The parameters and interfaces for the Fun-ASR audio file recognition Python SDK.
User guide: For more information about models and selection suggestions, see Audio file recognition - Fun-ASR/Paraformer.
Prerequisites
You have activated the Model Studio and created an API key. Export it as an environment variable (not hard-coded) to prevent security risks.
NoteFor temporary access or strict control over high-risk operations (accessing/deleting sensitive data), use a temporary authentication token instead.
Compared with long-term API keys, temporary tokens are more secure (60-second lifespan) and reduce API key leakage risk.

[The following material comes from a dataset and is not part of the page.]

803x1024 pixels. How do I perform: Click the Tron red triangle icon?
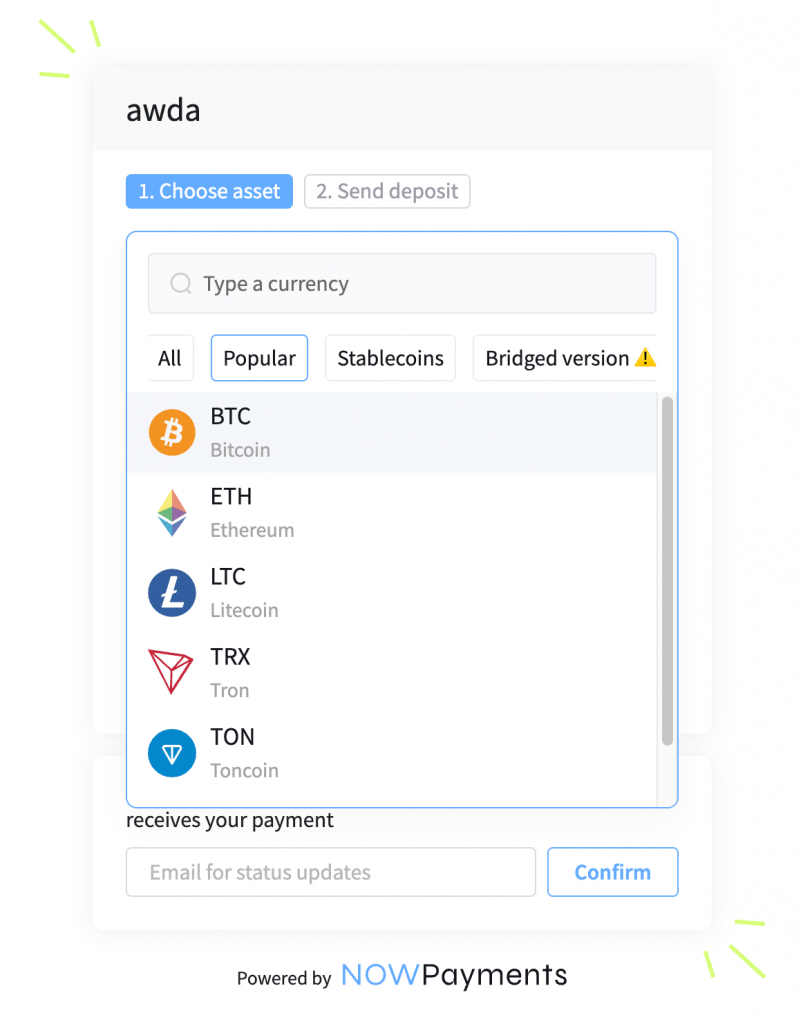click(172, 672)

To use a temporary token, replace the API key used for authentication in your code with the temporary authentication token.
Model availability
International
In the international deployment mode, endpoints and data storage are in the Singapore region. Model inference compute resources are dynamically scheduled globally, excluding Chinese Mainland.

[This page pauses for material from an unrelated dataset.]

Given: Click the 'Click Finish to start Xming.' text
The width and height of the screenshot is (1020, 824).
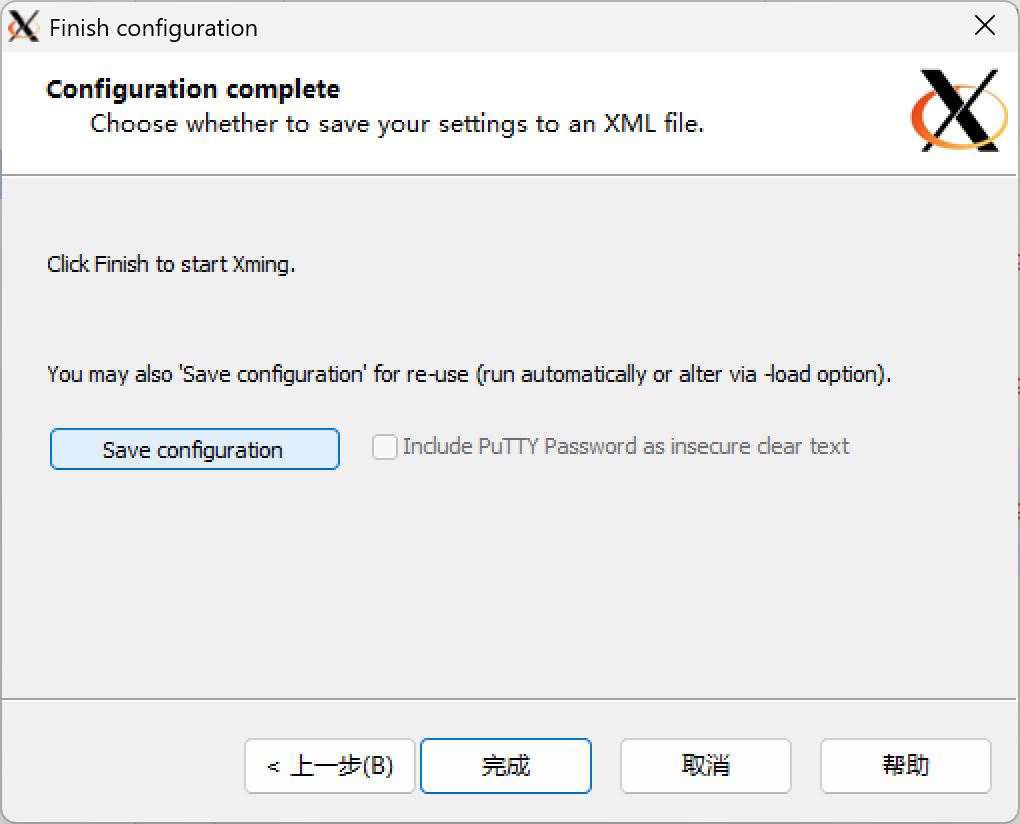Looking at the screenshot, I should pyautogui.click(x=171, y=265).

Model | Version | Unit price | Free quota (Note) |
fun-asr Currently, fun-asr-2025-11-07 | Stable | $0.000035/second | 36,000 seconds (10 hours) Valid for 90 days |
fun-asr-2025-11-07 Improved far-field VAD over fun-asr-2025-08-25 for higher accuracy | Snapshot | ||
fun-asr-2025-08-25 | |||
fun-asr-mtl Currently, fun-asr-mtl-2025-08-25 | Stable | ||
fun-asr-mtl-2025-08-25 | Snapshot |
Languages supported:
fun-asr and fun-asr-2025-11-07: Mandarin, Cantonese, Wu, Minnan, Hakka, Gan, Xiang, and Jin. Also supports Mandarin accents from Zhongyuan, Southwest, Jilu, Jianghuai, Lanyin, Jiaoliao, Northeast, Beijing, and Hong Kong–Taiwan regions—including Henan, Shaanxi, Hubei, Sichuan, Chongqing, Yunnan, Guizhou, Guangdong, Guangxi, Hebei, Tianjin, Shandong, Anhui, Nanjing, Jiangsu, Hangzhou, Gansu, and Ningxia. Also supports English and Japanese.
fun-asr-2025-08-25: Mandarin and English.

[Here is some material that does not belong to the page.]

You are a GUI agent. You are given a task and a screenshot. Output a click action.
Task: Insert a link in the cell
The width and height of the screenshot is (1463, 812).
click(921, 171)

fun-asr-mtl and fun-asr-mtl-2025-08-25: Mandarin, Cantonese, English, Japanese, Korean, Vietnamese, Indonesian, Thai, Malay, Filipino, Arabic, Hindi, Bulgarian, Croatian, Czech, Danish, Dutch, Estonian, Finnish, Greek, Hungarian, Irish, Latvian, Lithuanian, Maltese, Polish, Portuguese, Romanian, Slovak, Slovenian, and Swedish.
Sample rates supported: Any
Audio formats supported: aac, amr, avi, flac, flv, m4a, mkv, mov, mp3, mp4, mpeg, ogg, opus, wav, webm, wma, wmv
Chinese Mainland
In the Chinese Mainland deployment mode, endpoints and data storage are in the Beijing region. Model inference compute resources are limited to Chinese Mainland.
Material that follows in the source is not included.